Instead, he said, he’d like to see a current incentive program, which pays volunteers $50 for six-hour shifts, continue to be funded.
It’s important that "whenever someone calls 911, there’s someone out the door immediately," Schuster said.
The approximately $96,000 it costs to fund this incentive program is considerably less than adding staff, he said.
Schuster also said many people in town have the mistaken idea that because there’s a State Police barracks in Colchester, there are "50 state troopers available at any given time to break down doors and solve crimes" in town.

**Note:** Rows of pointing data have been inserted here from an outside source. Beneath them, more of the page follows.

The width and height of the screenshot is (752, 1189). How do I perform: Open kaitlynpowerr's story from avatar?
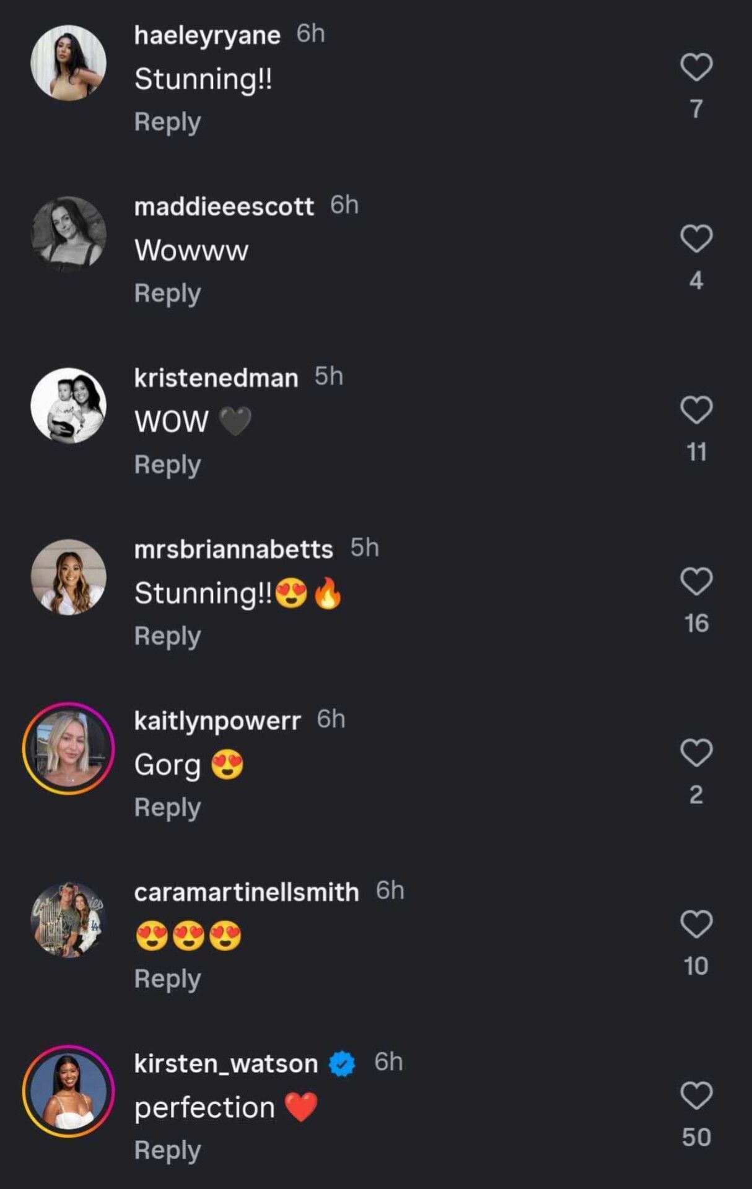[69, 748]
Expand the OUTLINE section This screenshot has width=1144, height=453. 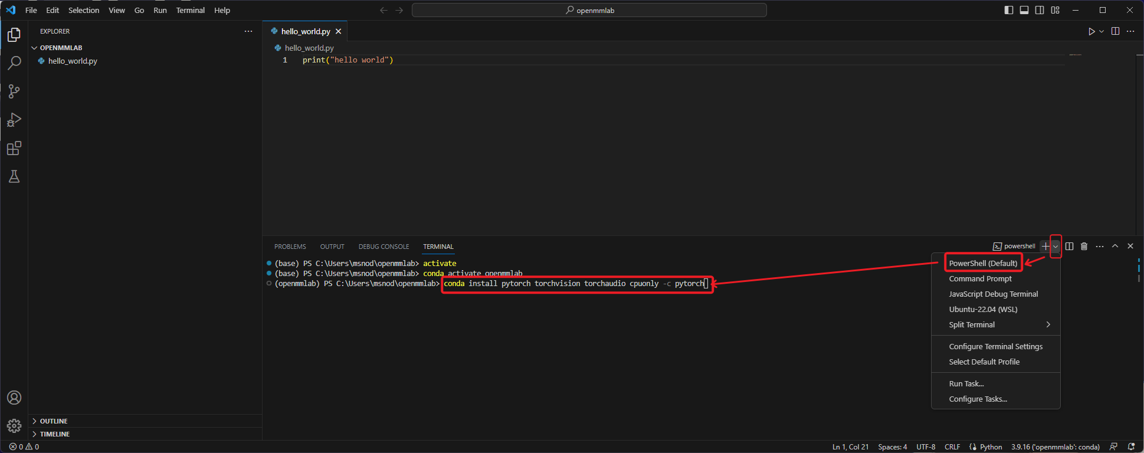pyautogui.click(x=54, y=421)
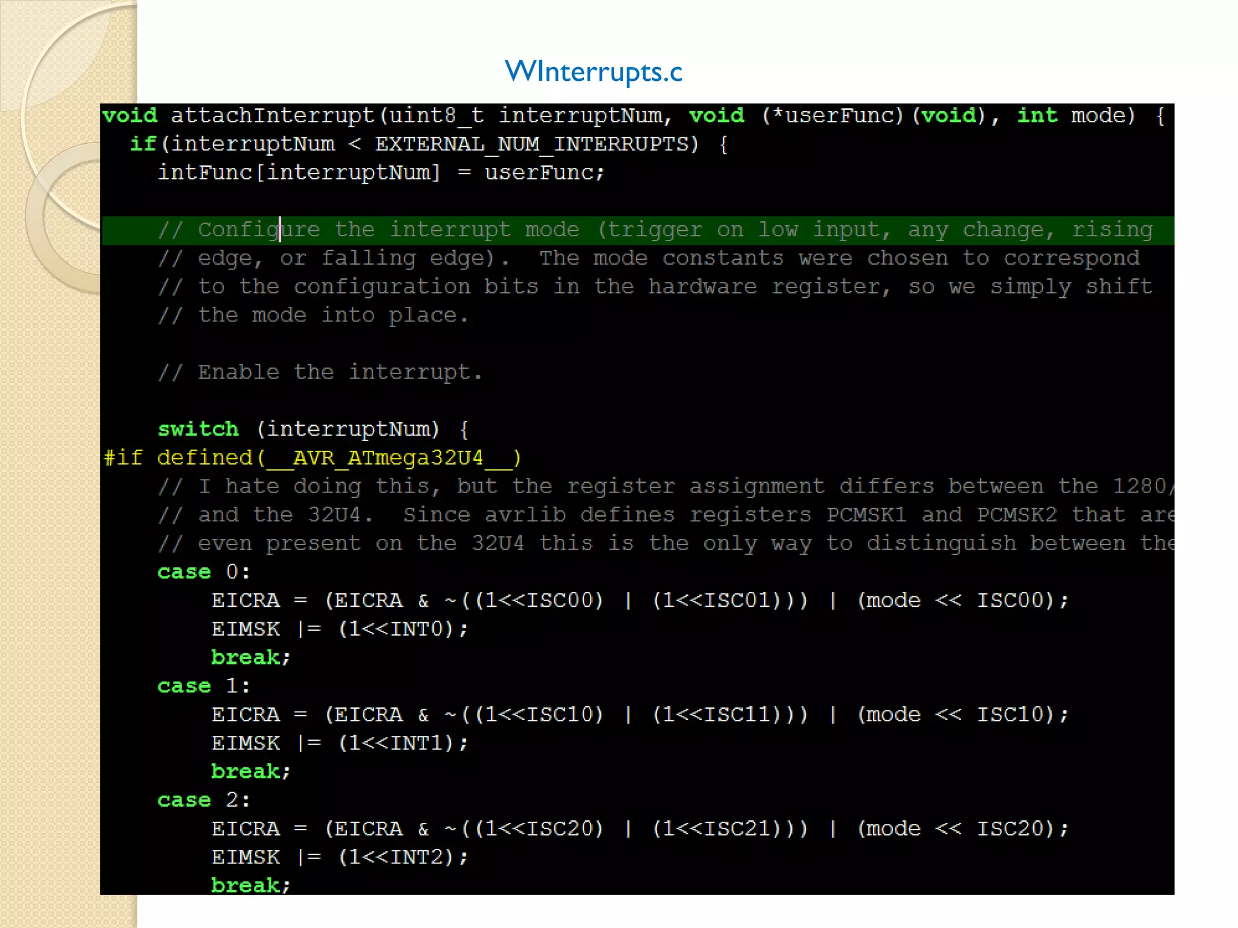Click the switch keyword
Screen dimensions: 1238x928
[198, 429]
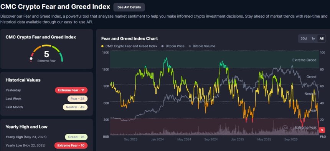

In fact, the troopers are responsible for emergencies in surrounding towns as well, Schuster said, and they are going to respond to the most life-threatening calls before they respond to a report of a car break-in, for example.
He also said data indicates that the biggest spike in burglaries in town, specifically those at places of business, are at 7 a.m. Or at least, that’s when they’re reported because, "that’s when business owners open up shop and discover the burglary," Schuster said.
Local police are not on duty after midnight, he said.
"So, it may be time for us to talk about 24/7 police coverage, which is something that was recommended by a task force back in 2007," Schuster said.
Responding to a question from the group about whether there are drug dealers in Colchester, Schuster said yes, and cited a recent arrest during which police found heroin, firearms and $1,000.
Schuster also talked about crimes related to drug use. "Heroin is one of the cheapest drugs available," he said, and it can be found everywhere, not just in urban areas.
Laws and enforcement of those laws are not enough, Schuster said. "Just going after drug dealers doesn’t solve the problem, it’s the community that owns this," he said.
People need to reach out to those in their own community that they know are at risk or who already are struggling with addiction. "It’s not just kids, and it impacts everyone," he said.
"I know we don’t talk about it much, but we have overdoses and deaths… the last overdose was an hour ago," he said.
There was discussion about whether police coverage could be improved through scheduling changes.
Schuster said there currently are 11 officers covering Colchester – including two administrators and the school resource officer – and that regulations require two officers to be on duty for each shift.
He also said officers are contracted to work five days on, three days off.
Currently, officers do work later hours during the summer, but any additional changes would require negotiating, "and we would have to pay for it," Schuster said.
In his town update, Schuster also mentioned new businesses coming to town.
He said he expects the opening of Tractor Supply in Colchester to kick off an expansion in the south side of town, once utilities are in place.
Other new businesses include a frozen yogurt franchise and in the spring, a Dollar General store, he said.